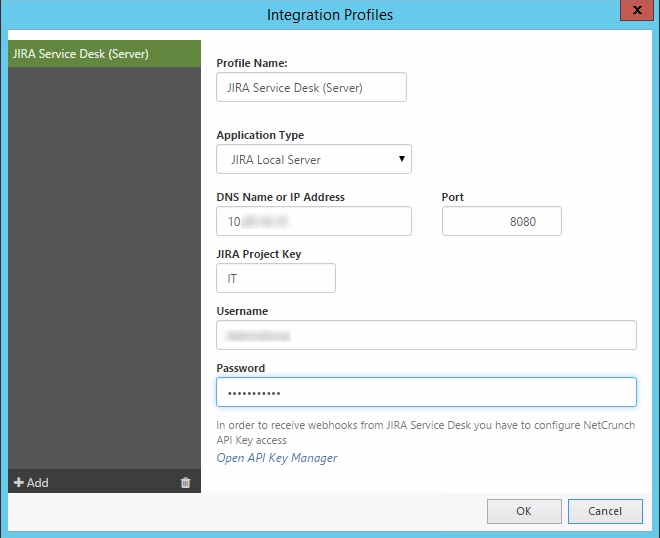Click into the Profile Name field
The image size is (660, 538).
pyautogui.click(x=311, y=88)
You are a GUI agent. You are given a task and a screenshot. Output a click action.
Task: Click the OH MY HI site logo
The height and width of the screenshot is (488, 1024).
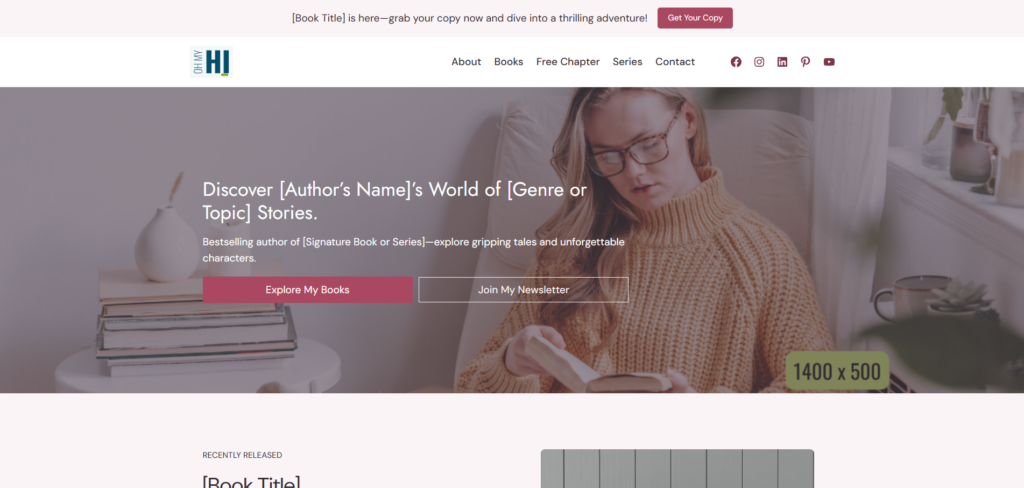pos(211,62)
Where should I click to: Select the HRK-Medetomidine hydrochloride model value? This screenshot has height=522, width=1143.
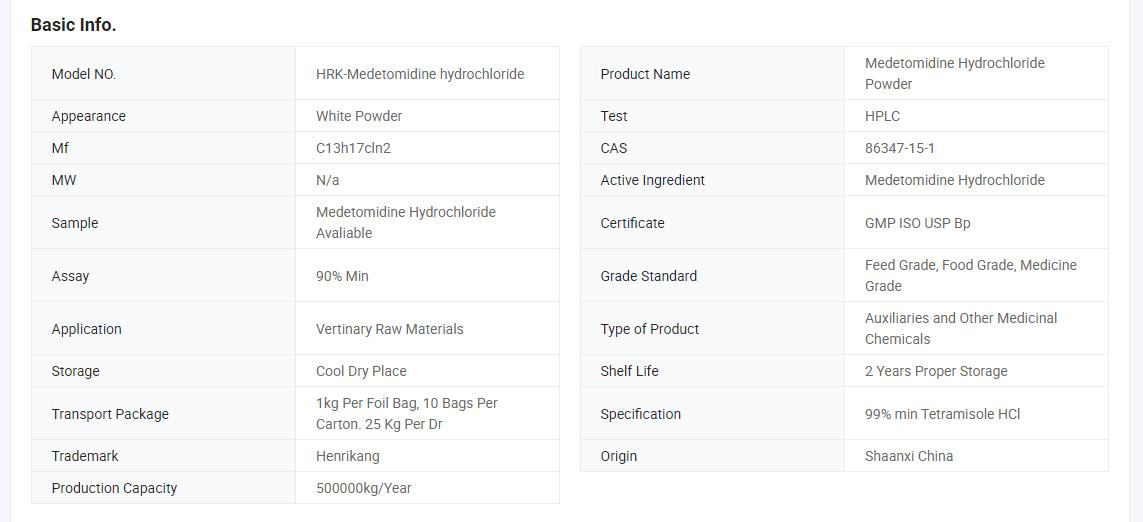pos(420,74)
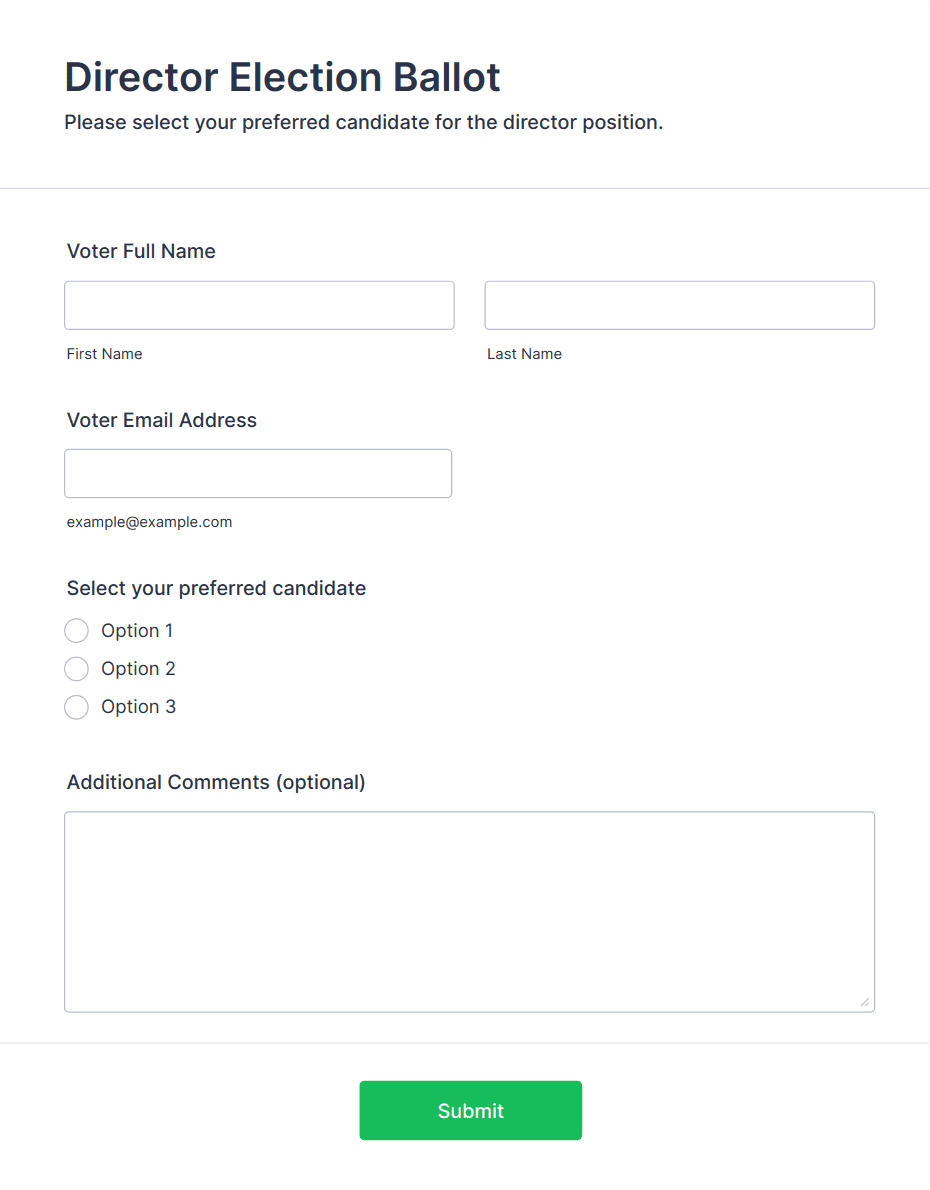Click the example@example.com hint text
Viewport: 930px width, 1190px height.
[149, 522]
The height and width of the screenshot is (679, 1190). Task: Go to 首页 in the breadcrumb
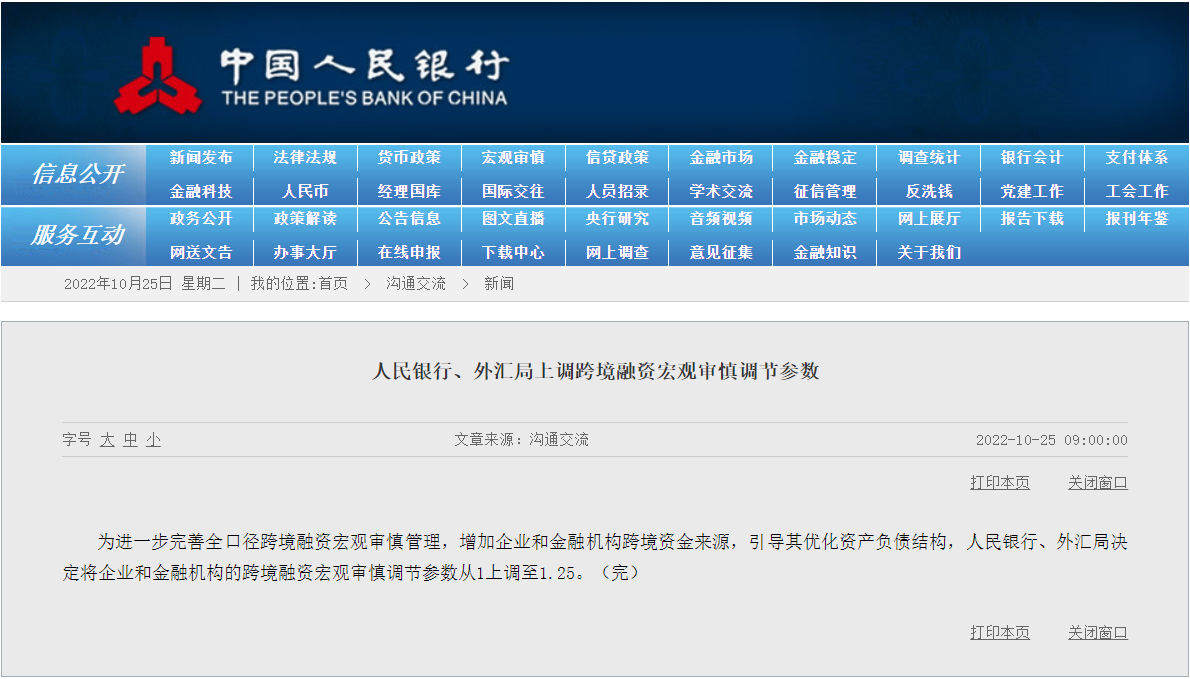tap(333, 284)
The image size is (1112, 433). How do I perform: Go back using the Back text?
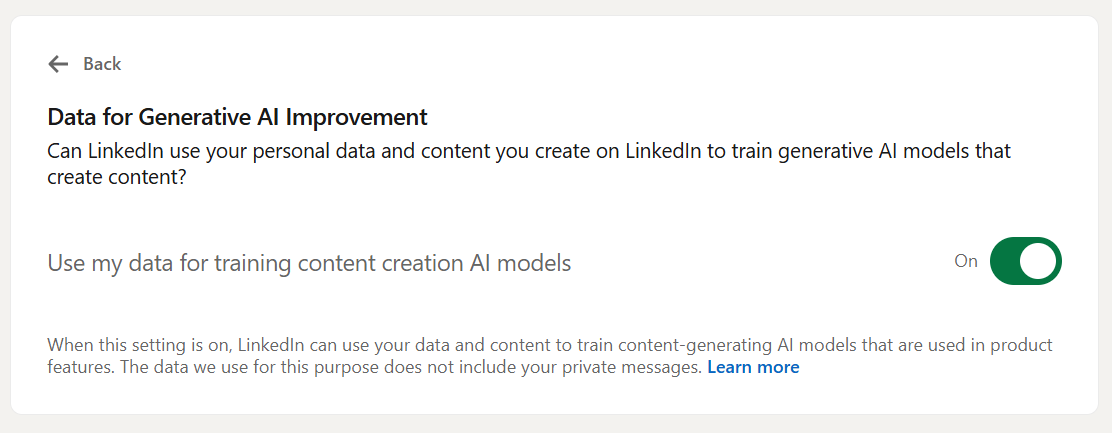102,64
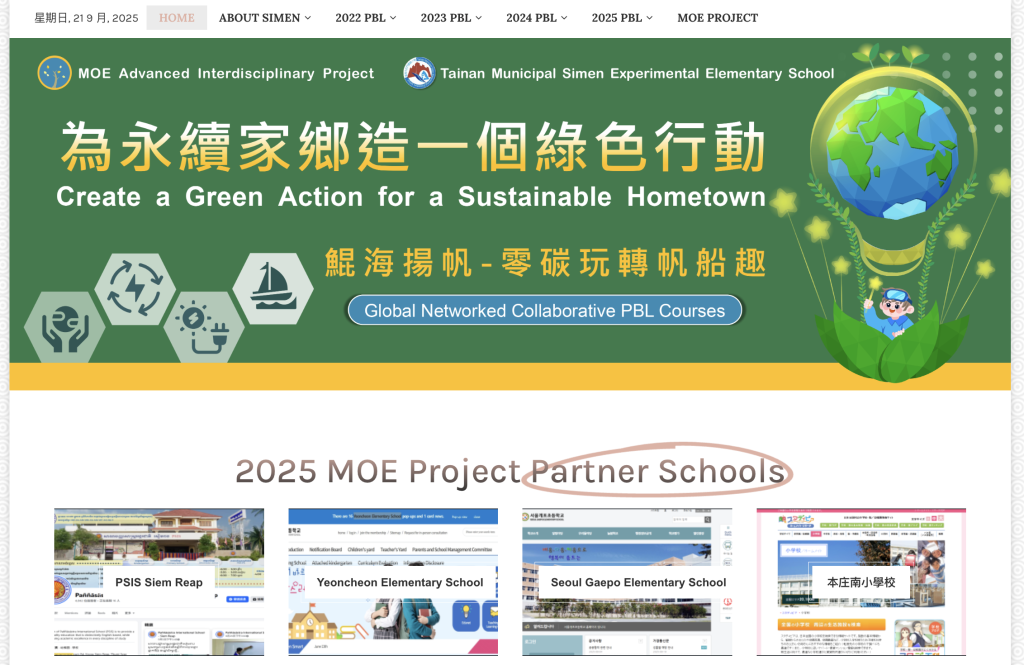
Task: Go to the HOME menu tab
Action: (x=177, y=18)
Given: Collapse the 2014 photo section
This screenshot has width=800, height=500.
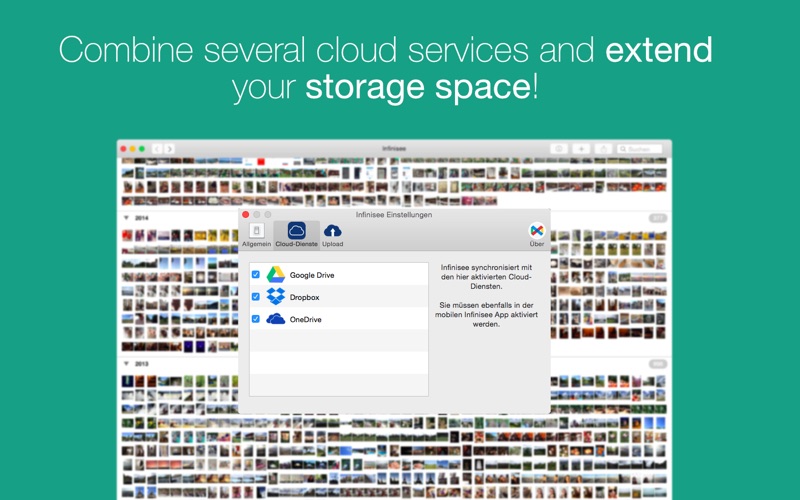Looking at the screenshot, I should pyautogui.click(x=127, y=217).
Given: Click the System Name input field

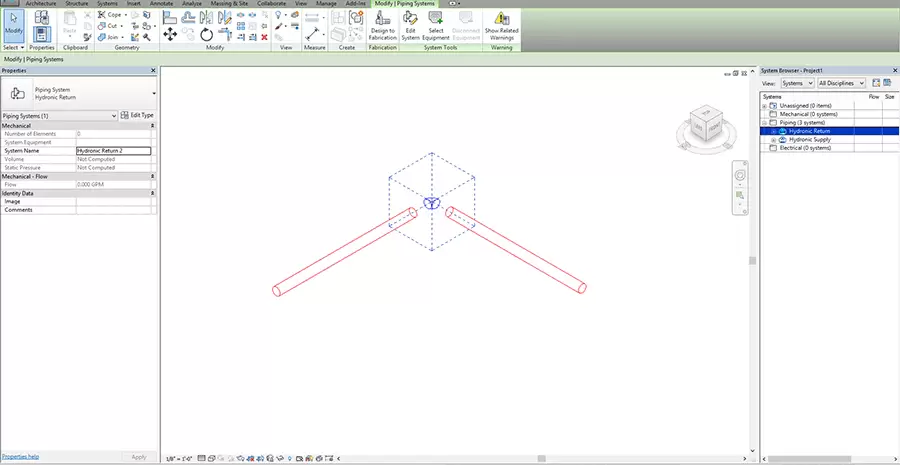Looking at the screenshot, I should tap(114, 151).
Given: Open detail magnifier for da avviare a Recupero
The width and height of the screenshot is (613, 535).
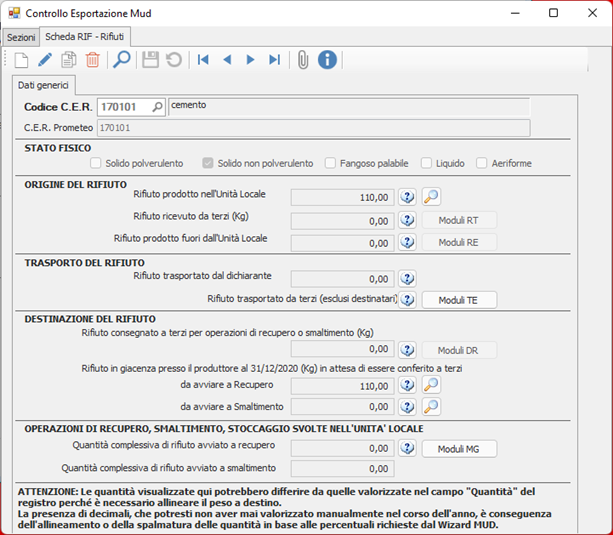Looking at the screenshot, I should [431, 384].
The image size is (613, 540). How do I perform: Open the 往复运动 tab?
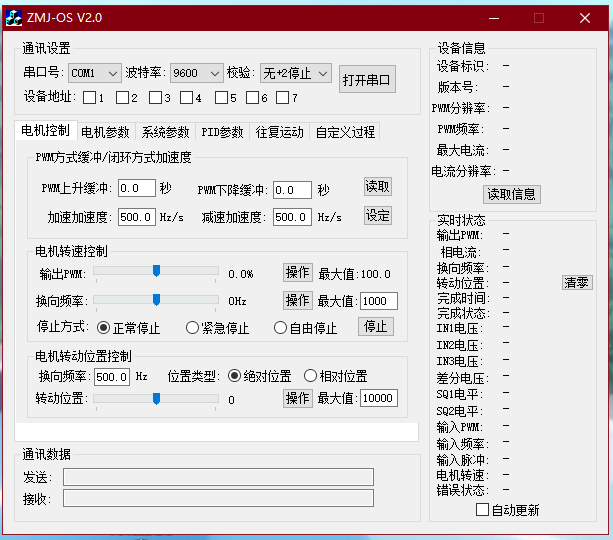280,132
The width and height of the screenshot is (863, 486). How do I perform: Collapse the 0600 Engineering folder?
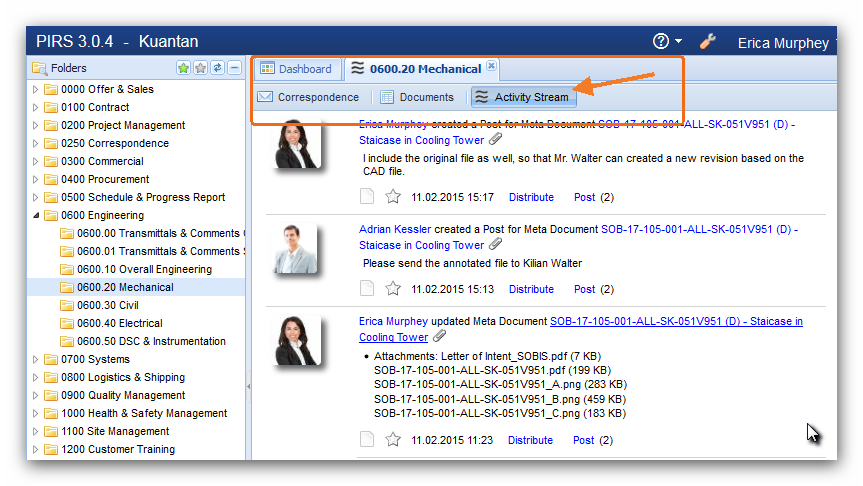[x=37, y=215]
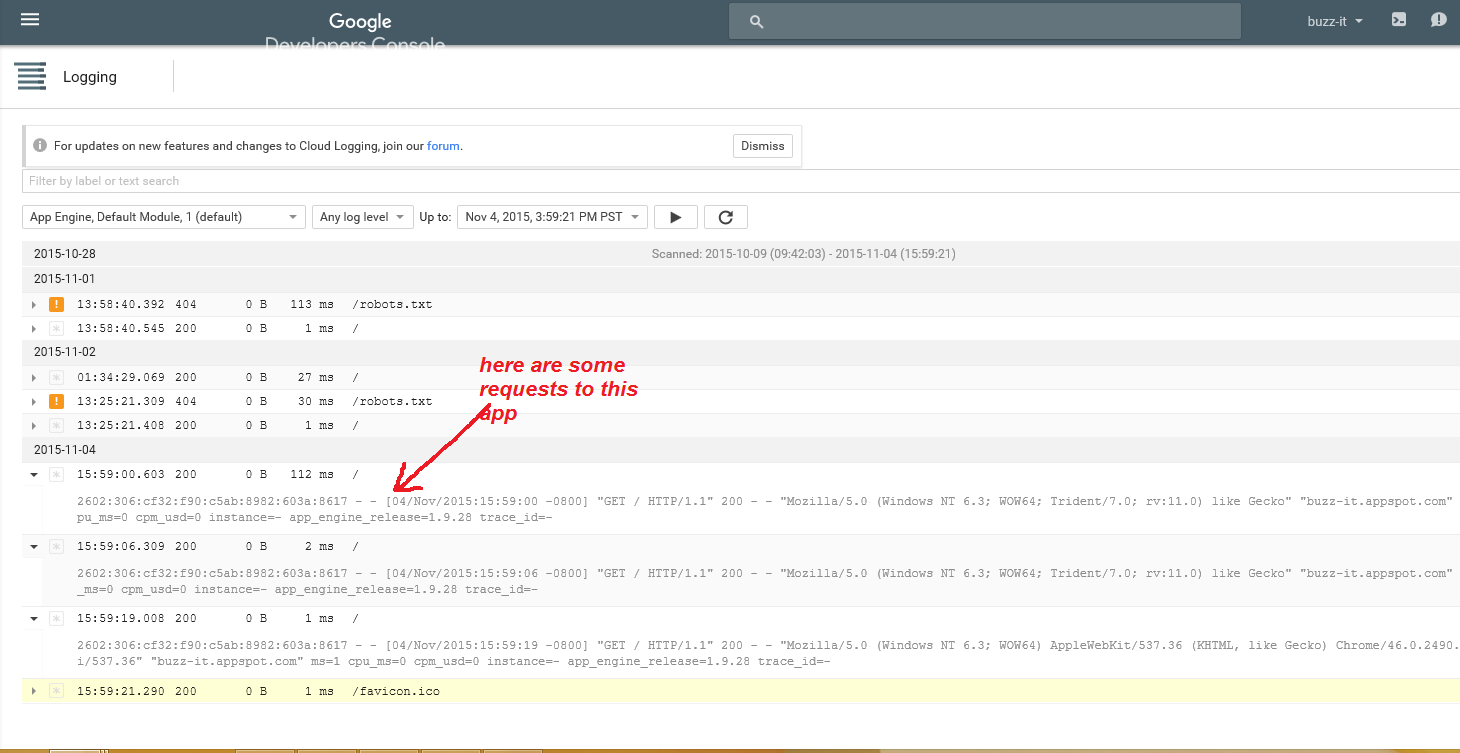
Task: Open the buzz-it project selector
Action: [x=1335, y=21]
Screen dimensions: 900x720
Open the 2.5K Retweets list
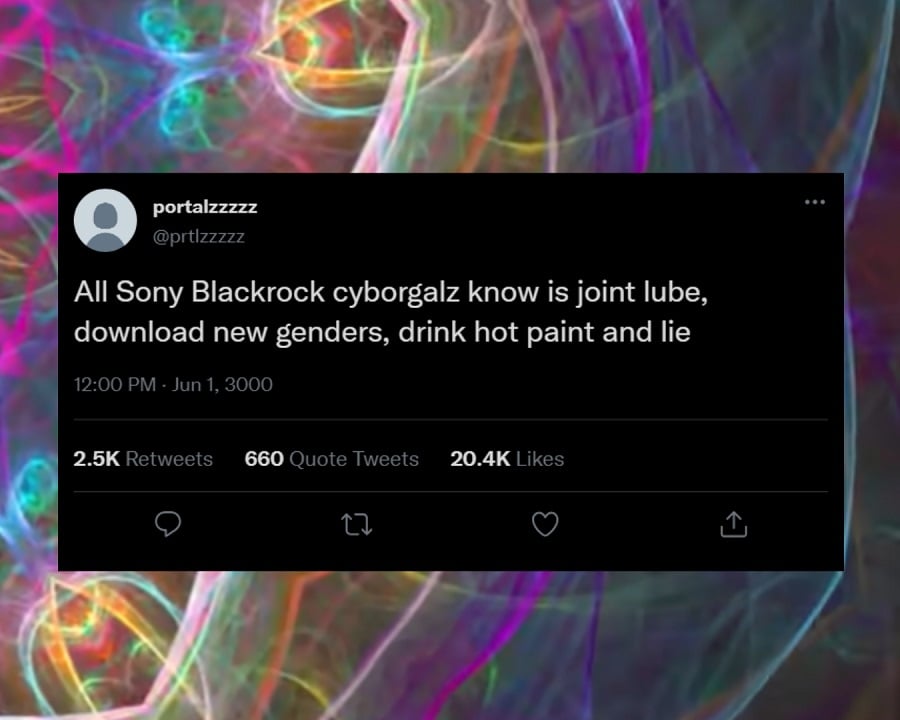[143, 459]
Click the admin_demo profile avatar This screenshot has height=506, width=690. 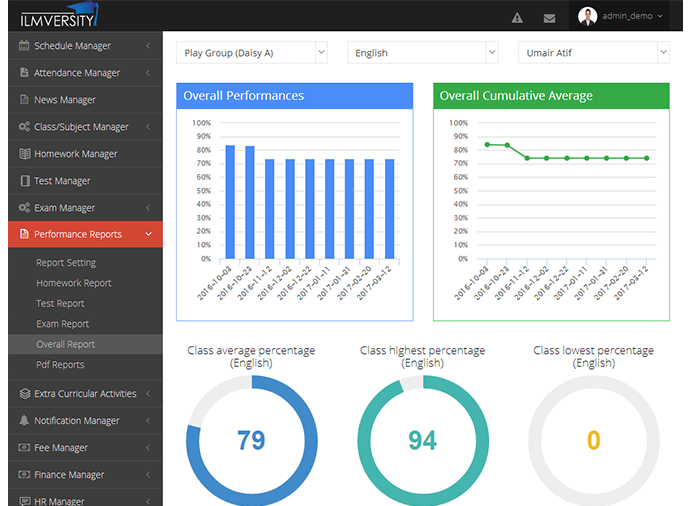coord(587,16)
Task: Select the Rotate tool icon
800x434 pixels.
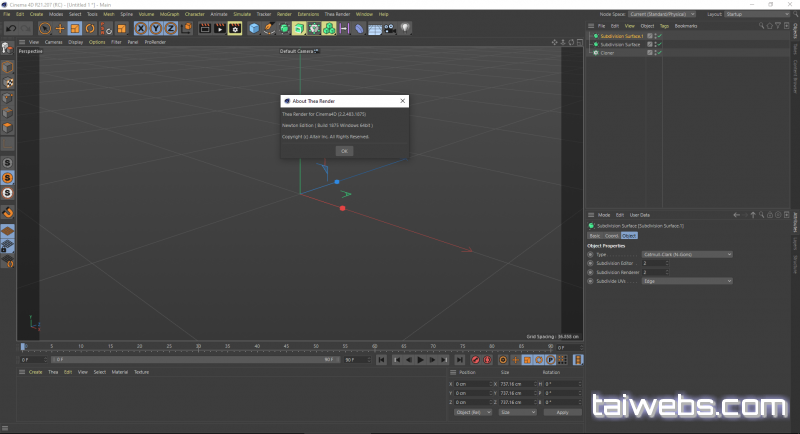Action: (90, 29)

----------------

> YOUR GOAL:
Excluding any pictures, print exactly the lines of the listing above from the line with "You are a GUI" to the line with "Given: Open detail", both ends included.

> WORKED SOLUTION:
You are a GUI agent. You are given a task and a screenshot. Output a click action.
Task: Click the OH MY HI site logo
The height and width of the screenshot is (488, 1024).
pos(211,62)
Where should I click to: Select the HRK-Medetomidine hydrochloride model value? This screenshot has height=522, width=1143.
pos(420,74)
Click the example@example.com hint text
Viewport: 930px width, 1190px height.
[149, 522]
The height and width of the screenshot is (679, 1190). Task: Go to 首页 in the breadcrumb
tap(333, 284)
The image size is (1112, 433). How do I perform: Go back using the Back text?
102,64
Task: Go to the HOME menu tab
Action: (x=177, y=18)
Given: Collapse the 2014 photo section
This screenshot has width=800, height=500.
Looking at the screenshot, I should pyautogui.click(x=127, y=217).
Given: Click the System Name input field

Looking at the screenshot, I should tap(114, 151).
Given: Open detail magnifier for da avviare a Recupero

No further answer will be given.